The other Sunday in Georgia, Bubba Watson won the Masters, which is only the most prestigious golf tournament in the world. And this was the second time in three years for him. It was a very big deal, then, which Watson celebrated by taking his wife and a few friends out for dinner at his favorite restaurant.
That would be Waffle House.
It is difficult to know from reading the news accounts exactly which of some 1,700 Waffle House restaurants Watson went to. But it was in Georgia. If he’d won the U.S. Open, and it had been played at, say, Pebble Beach, then Watson would have been out of luck and reduced to eating sushi or some kale-themed creation at a thousand dollars a plate. There are no Waffle House locations outside of what can loosely be called the South. Precious few, anyway.
But in the South, you almost have to search for an exit from an interstate where you do not see the familiar yellow sign with black letters, announcing to all who are in the know that here be good, cheap, high cholesterol eats. You don’t go to Waffle House thinking salads and lean chicken. I once sat at a Waffle House counter, outside of Tallahassee on the Sunday morning after an FSU game, and watched the man next to me eat three pork chops, four eggs over easy, a serving of grits, and a couple of biscuits. Nobody in the place, on either side of the counter, seemed to think there was anything remarkable about this, and the man walked, unassisted, to his car after he had cleaned his plate.

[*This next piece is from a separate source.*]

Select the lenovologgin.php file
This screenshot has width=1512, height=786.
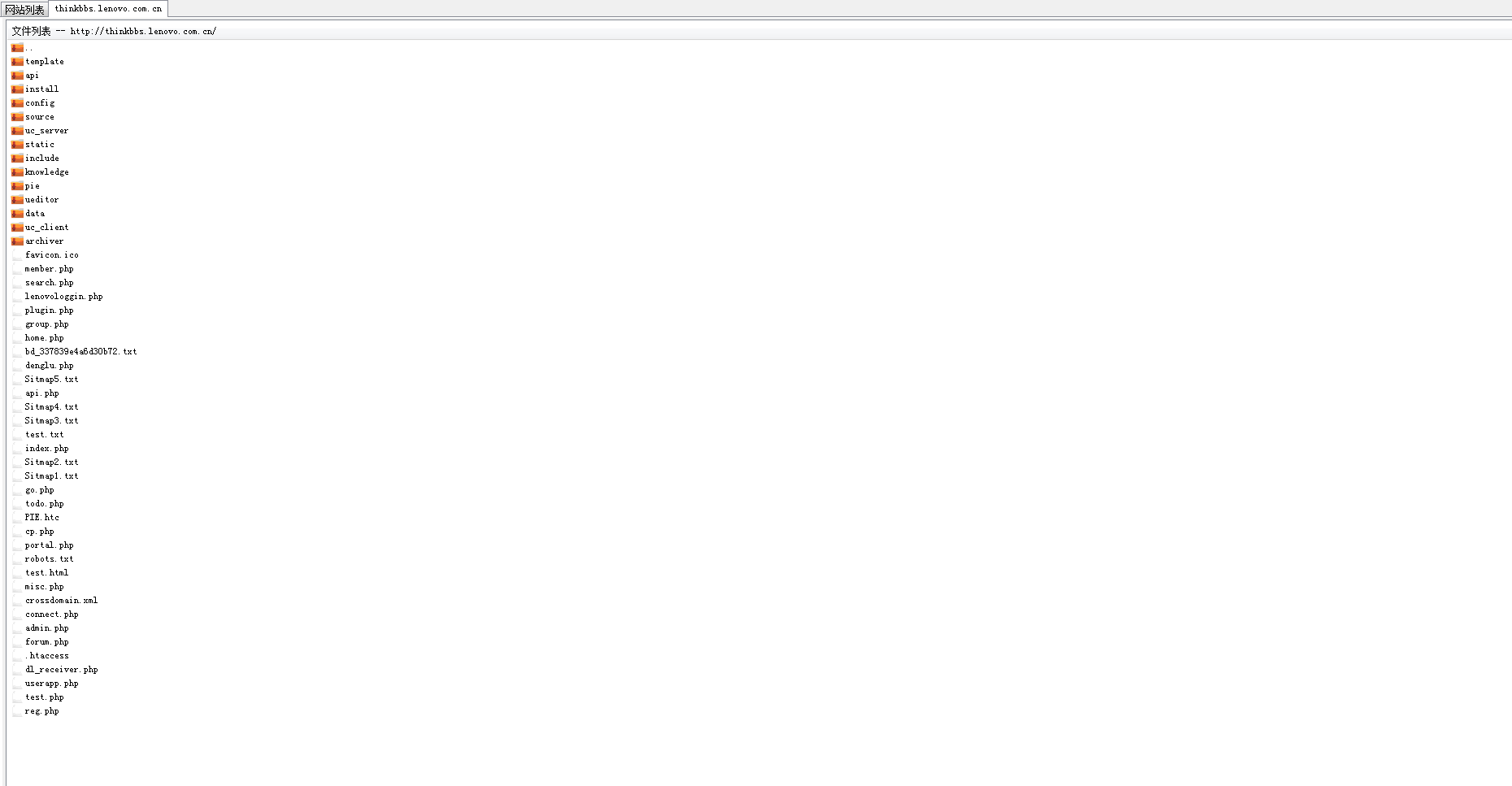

I was eating at Waffle House that morning because, back in those days, that’s where I always—and I mean always—ate breakfast when I was on the road. And I was on the road a lot.
I remember the occasional conversation, back then, about the appeal of Waffle House. Someone of my acquaintance described it for me as “comfort food for truckers.” Nice line but insufficiently regional. I subscribed to the theory that breakfast, in the recently departed rural South, was always the most important and ample meal of the day. I can dimly remember how, in my sawmill family, breakfast was eaten well before the sun rose and it was meant to fuel the men the way sawdust and scrap lumber fueled the mill’s boilers. Eggs, grits, ham—very salty—biscuits—very buttered—and lots of bitter black coffee. Then off for a morning in the woods or at the mill, amid the screaming machines. It was hard and dangerous work, and breakfast helped fortify you for it.
Nice theory, I suppose, and one that allowed me in those days on the road, when I was doing vastly softer work, to tell myself that at least I was eating as my more robust ancestors had.
Eventually, I found myself spending less and less time on the road and more and more of it in venues where there was no Waffle House. That is to say, above the Mason-Dixon line. And, anyway, I was trying to eat the way we are all supposed to eat and enduring it. To my surprise, life without grits (and plenty of butter and salt) seemed actually worth living. There were times, I suppose, when I suspected my Waffle House days were behind me.
But I happened to be down South when Bubba won the Masters. And not just anywhere in the South, but less than an hour’s drive from his hometown of Bagdad, Florida, which is just a little way from Pensacola and a long way from the 21st century. It is a sweet little town of spreading live oaks and stately pines, full of old homes built of heart lumber milled to tongue and groove, with azaleas and wisteria blooming lushly all around. It’s as pretty, in its way, as the vastly more manicured grounds of Augusta National that Bubba had conquered two days before my wife and I did the half-hour tour of his hometown.
After which, we went directly to the nearest Waffle House, where we both ordered my usual. I’m a traditionalist, that way. But I had the sense that this little homage to Bubba might be my last visit to Waffle House for a while, and maybe for longer than that. So I did something I’d never done before. I ordered a waffle.
Like the eggs, the sausage, the grits, and the biscuits, it was excellent.
Just as Bubba and I had known it would be.